8.6 Code: logging
A typical use of the log in a system call looks like this:
1 begin_op();
2 ...
3 bp = bread(...);
4 bp->data[...] = ...;
5 log_write(bp);
6 ...
7 end_op();
begin_op
(kernel/log.c:127)
waits until
the logging system is not currently committing, and until
there is enough unreserved log space to hold
the writes from this call.
log.outstanding
counts the number of system calls that have reserved log
space; the total reserved space is
log.outstanding
times
MAXOPBLOCKS
.
Incrementing
log.outstanding
both reserves space and prevents a commit
from occurring during this system call.
The code conservatively assumes that each system call might write up to
MAXOPBLOCKS
distinct blocks.
log_write
(kernel/log.c:215)
acts as a proxy for
bwrite
.
It records the block’s sector number in memory,
reserving it a slot in the log on disk,
and pins the buffer in the block cache
to prevent the block cache from evicting it.

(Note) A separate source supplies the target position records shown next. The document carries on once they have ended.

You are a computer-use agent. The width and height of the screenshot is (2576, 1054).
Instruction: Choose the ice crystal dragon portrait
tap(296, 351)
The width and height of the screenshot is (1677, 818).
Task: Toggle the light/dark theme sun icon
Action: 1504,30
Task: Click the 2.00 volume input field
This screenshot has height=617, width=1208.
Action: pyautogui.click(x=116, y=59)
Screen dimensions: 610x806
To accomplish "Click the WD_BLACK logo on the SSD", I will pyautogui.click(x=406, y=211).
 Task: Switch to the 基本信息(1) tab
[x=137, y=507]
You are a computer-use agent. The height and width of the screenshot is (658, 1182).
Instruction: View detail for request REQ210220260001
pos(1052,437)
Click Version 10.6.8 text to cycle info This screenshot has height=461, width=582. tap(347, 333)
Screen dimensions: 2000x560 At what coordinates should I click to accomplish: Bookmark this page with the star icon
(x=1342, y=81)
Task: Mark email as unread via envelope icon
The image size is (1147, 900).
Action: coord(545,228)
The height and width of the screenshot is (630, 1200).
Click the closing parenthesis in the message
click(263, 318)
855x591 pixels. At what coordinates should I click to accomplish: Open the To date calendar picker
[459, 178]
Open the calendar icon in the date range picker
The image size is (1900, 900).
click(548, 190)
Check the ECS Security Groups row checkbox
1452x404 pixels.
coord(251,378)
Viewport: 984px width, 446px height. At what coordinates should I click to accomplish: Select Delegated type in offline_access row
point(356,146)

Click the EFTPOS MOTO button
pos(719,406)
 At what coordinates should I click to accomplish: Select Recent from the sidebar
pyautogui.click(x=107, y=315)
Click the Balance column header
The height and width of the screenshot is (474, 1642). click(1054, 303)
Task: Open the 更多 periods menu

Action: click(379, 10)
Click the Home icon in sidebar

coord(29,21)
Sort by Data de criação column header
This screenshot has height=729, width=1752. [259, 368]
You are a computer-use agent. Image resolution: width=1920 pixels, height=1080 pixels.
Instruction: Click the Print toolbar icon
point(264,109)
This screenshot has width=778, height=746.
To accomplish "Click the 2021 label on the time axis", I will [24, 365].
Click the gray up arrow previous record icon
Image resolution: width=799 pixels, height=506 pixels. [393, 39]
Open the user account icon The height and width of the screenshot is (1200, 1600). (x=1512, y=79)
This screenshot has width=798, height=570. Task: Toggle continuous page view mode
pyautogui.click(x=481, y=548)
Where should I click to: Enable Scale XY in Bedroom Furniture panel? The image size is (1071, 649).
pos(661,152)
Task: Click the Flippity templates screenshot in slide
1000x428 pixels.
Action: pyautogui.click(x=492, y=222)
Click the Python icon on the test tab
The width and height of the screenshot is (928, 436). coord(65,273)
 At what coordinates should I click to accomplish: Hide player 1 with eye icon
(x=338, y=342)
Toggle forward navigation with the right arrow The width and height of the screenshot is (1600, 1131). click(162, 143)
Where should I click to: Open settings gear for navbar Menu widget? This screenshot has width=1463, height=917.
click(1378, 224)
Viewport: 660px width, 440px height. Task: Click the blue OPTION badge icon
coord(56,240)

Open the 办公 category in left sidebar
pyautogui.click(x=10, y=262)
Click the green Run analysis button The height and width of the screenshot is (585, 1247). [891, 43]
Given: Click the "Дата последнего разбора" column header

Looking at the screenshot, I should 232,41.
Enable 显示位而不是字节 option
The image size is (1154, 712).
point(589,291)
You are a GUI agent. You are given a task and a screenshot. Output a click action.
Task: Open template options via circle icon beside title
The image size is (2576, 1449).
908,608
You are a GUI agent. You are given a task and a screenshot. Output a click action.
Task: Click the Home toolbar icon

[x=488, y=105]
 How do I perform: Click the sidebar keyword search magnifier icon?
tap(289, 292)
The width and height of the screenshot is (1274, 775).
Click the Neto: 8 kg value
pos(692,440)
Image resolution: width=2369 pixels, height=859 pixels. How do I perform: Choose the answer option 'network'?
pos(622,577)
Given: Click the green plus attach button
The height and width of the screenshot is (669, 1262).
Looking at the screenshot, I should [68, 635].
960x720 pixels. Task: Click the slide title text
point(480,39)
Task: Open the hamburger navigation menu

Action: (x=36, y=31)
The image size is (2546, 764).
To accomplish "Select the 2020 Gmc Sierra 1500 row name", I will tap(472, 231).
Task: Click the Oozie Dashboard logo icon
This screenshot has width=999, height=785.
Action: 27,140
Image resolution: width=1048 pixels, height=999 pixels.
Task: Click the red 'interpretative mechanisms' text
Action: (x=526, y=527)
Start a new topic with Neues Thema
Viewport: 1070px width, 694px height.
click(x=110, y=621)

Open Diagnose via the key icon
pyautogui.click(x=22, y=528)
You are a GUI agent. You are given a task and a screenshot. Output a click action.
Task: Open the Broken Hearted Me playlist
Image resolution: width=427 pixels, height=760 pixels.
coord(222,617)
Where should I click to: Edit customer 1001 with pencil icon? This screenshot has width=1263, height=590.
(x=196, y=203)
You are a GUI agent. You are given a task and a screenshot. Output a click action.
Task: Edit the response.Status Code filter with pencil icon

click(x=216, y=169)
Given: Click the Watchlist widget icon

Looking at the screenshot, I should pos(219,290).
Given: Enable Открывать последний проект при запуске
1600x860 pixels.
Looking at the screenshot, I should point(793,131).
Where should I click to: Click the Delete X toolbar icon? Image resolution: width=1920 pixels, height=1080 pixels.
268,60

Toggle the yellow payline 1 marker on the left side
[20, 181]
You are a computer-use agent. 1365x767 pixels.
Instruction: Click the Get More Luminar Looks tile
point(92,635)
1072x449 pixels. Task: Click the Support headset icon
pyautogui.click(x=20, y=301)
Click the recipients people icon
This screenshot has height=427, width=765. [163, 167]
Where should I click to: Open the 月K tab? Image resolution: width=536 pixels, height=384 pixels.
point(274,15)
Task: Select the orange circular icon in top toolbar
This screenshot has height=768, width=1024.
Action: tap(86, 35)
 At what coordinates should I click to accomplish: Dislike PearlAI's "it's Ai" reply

The block must stay in the cache until committed:
until then, the cached copy is the only record
of the modification; it cannot be written to
its place on disk until after commit;
and other reads in the same transaction must
see the modifications.
log_write
notices when a block is written multiple times during a single
transaction, and allocates that block the same slot in the log.
This optimization is often called
absorption.
It is common that, for example, the disk block containing inodes
of several files is written several times within a transaction. By absorbing
several disk writes into one, the file system can save log space and
can achieve better performance because only one copy of the disk block must be
written to disk.
end_op
(kernel/log.c:147)
first decrements the count of outstanding system calls.
If the count is now zero, it commits the current
transaction by calling
commit().
There are four stages in this process.
write_log()
(kernel/log.c:179)
copies each block modified in the transaction from the buffer
cache to its slot in the log on disk.
write_head()
(kernel/log.c:103)
writes the header block to disk: this is the
commit point, and a crash after the write will
result in recovery replaying the transaction’s writes from the log.
install_trans
(kernel/log.c:69)
reads each block from the log and writes it to the proper
place in the file system.
Finally
end_op
writes the log header with a count of zero;
this has to happen before the next transaction starts writing
logged blocks, so that a crash doesn’t result in recovery
using one transaction’s header with the subsequent transaction’s
logged blocks.
recover_from_log
(kernel/log.c:117)
is called from
initlog
(kernel/log.c:55),
which is called from fsinit
(kernel/fs.c:42) during boot before the first user process runs
(kernel/proc.c:535).
It reads the log header, and mimics the actions of
end_op
if the header indicates that the log contains a committed transaction.
An example use of the log occurs in
filewrite
(kernel/file.c:135).
The transaction looks like this:
1 begin_op();
2 ilock(f->ip);
3 r = writei(f->ip, ...);
4 iunlock(f->ip);
5 end_op();
This code is wrapped in a loop that breaks up large writes into individual
transactions of just a few sectors at a time, to avoid overflowing
the log. The call to
writei
writes many blocks as part of this
transaction: the file’s inode, one or more bitmap blocks, and some data
blocks.